I took a quarter–pound slab of cream cheese out of the refrigerator, dropped it in the bottom of Pansy's bowl, covered it with her dry dog food. "I'll bring you something good from Mama's," I promised her.

53

M
AMA WAS at the table almost before I sat down. She handed me a cheap white business envelope, the top neatly slit open. The note was typed:

Burke: Be by your phone at 11:00 tonight. Don't have anybody take a message. Be there yourself. Wesley

I drew a narrow breath through my nose. Let it out. Again. Feeling the fear–jolts dart around inside my chest, looking for a place to land. I lit a cigarette, holding the note against the match flame, watching it turn to ash. Wishing I'd never seen it.

"You see him?"

"A boy. Street boy. Around five o'clock this morning."

"He say anything?"

"Not see me. Push this under the front door, run away."

"You opened it?"

She bowed. It was okay. I knew why she told me to come in. She never met Wesley, but she knew the name. Every outlaw in the city did.

"Burke? What you do?"

"Answer the phone when it rings," I told her.

54

I
SAT THERE quietly while Mama went to call Immaculata. To tell Max the devil was loose. Wesley never threatened. He
was
terror. Cold as a heat–seeking missile. He took your money, you got a body. Years ago my compadre Pablo told me about a contract Wesley had on a Puerto Rican dope dealer uptown. The dealer knew the contract was out. He went to a Santeria priestess, begging for voodoo heat against the glacier coming for him. The priestess took the dealer's money, told him Chango, the warrior–god, would protect him. She was an evil old demon, feared throughout the barrio. Her crew was all Marielitos. Zombie–driven murderers. They set fires to watch the flames. Ate the charred flesh. Tattoos on their hands to tell you their specialty. Weapons, drugs, extortion, homicide. The executioner's tattoo was an upside–down heart with an arrow through it. Cupid as a hit man.

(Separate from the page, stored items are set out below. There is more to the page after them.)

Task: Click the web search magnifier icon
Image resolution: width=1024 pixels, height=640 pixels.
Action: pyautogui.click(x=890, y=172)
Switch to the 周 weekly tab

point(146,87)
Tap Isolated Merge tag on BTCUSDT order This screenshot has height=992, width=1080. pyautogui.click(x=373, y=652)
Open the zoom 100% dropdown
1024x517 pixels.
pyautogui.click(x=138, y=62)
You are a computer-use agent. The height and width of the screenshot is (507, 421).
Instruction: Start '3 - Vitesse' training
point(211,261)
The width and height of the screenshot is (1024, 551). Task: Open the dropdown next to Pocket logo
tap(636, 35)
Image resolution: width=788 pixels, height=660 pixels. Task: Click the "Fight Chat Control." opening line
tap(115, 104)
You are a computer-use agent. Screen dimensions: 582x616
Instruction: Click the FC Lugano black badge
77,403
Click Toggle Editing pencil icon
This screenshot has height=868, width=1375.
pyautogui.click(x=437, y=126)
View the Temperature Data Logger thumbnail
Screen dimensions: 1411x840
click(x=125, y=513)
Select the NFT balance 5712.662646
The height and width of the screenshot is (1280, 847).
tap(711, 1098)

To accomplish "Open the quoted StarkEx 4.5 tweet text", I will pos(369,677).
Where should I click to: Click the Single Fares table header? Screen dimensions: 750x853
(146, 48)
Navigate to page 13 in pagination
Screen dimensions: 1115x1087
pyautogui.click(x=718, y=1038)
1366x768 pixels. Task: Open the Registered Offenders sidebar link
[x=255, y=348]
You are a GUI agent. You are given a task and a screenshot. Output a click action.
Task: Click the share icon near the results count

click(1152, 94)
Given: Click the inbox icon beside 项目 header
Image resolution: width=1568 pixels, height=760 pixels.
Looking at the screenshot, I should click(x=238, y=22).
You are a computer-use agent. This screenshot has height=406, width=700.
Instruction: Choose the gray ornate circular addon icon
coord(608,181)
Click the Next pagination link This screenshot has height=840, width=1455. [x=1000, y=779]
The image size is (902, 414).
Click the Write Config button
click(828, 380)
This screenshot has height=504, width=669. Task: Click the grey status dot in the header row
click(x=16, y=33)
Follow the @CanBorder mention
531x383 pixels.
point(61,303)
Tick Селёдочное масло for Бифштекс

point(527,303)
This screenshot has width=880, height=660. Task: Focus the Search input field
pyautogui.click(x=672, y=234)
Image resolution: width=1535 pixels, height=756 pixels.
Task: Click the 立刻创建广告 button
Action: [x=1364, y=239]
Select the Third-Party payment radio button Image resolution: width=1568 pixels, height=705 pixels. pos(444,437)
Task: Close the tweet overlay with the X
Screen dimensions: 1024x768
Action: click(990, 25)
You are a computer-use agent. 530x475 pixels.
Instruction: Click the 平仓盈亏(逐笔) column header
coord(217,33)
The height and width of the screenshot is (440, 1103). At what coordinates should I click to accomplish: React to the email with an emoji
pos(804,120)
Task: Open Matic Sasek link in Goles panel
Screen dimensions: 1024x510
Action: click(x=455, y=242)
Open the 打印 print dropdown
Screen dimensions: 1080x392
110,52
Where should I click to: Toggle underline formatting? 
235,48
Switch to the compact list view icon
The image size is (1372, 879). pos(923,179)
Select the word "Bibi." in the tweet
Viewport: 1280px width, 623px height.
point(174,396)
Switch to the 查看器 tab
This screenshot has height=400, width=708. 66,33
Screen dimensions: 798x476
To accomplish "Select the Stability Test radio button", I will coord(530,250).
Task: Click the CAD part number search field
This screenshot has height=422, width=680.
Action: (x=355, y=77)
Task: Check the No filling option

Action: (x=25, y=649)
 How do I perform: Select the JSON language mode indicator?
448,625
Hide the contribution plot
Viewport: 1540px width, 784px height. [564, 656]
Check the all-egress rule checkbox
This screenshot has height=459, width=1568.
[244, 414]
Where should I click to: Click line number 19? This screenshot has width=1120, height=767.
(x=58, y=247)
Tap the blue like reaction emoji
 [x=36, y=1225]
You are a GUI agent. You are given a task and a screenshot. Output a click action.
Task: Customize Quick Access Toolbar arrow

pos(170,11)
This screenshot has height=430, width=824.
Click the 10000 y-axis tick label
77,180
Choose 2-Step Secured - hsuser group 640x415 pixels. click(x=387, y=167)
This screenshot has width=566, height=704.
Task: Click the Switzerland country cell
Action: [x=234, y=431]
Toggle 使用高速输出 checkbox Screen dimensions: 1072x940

The priestess called on her gods. Killed chickens and goats. Sprinkled virgin's blood on a knife. Loosed her death–dogs into the street looking for Wesley.

The dealer hid in her house. Safe.

Blazing summer, but the kids stayed off the streets. Winter always comes.

A UPS driver pulled up outside the apartment house where the priestess kept her temple. Her Marielitos slammed him against his truck, pulling at his clothes. Eyes watched from beneath slitted shades. They took a small box from the driver, laughing when he said someone had to sign for it.

They held the box under an opened fire hydrant, soaking the paper off. One of the Marielitos held the box to his ear, shaking it. Another pulled a butterfly knife from his pocket, flashed it open in the street, grinning. They squatted, watching as the box was slit open. Looked inside. They stopped laughing.

They took the box inside to the priestess. A few minutes later, the dope dealer was thrown into the street, hands cuffed behind his back, duct tape sealing his mouth. He ran from the block.

They whispered about it. In the bodegas, in the after–hours joints, on the streets. They said the priestess found the hand of her executioner inside the box, the tattoo mocking her. Chango was angry. So she found a better sacrifice than a chicken.

The cops found the dealer a few blocks away, a tight group of four slugs in his chest, another neat hole in his forehead. Nobody heard shots.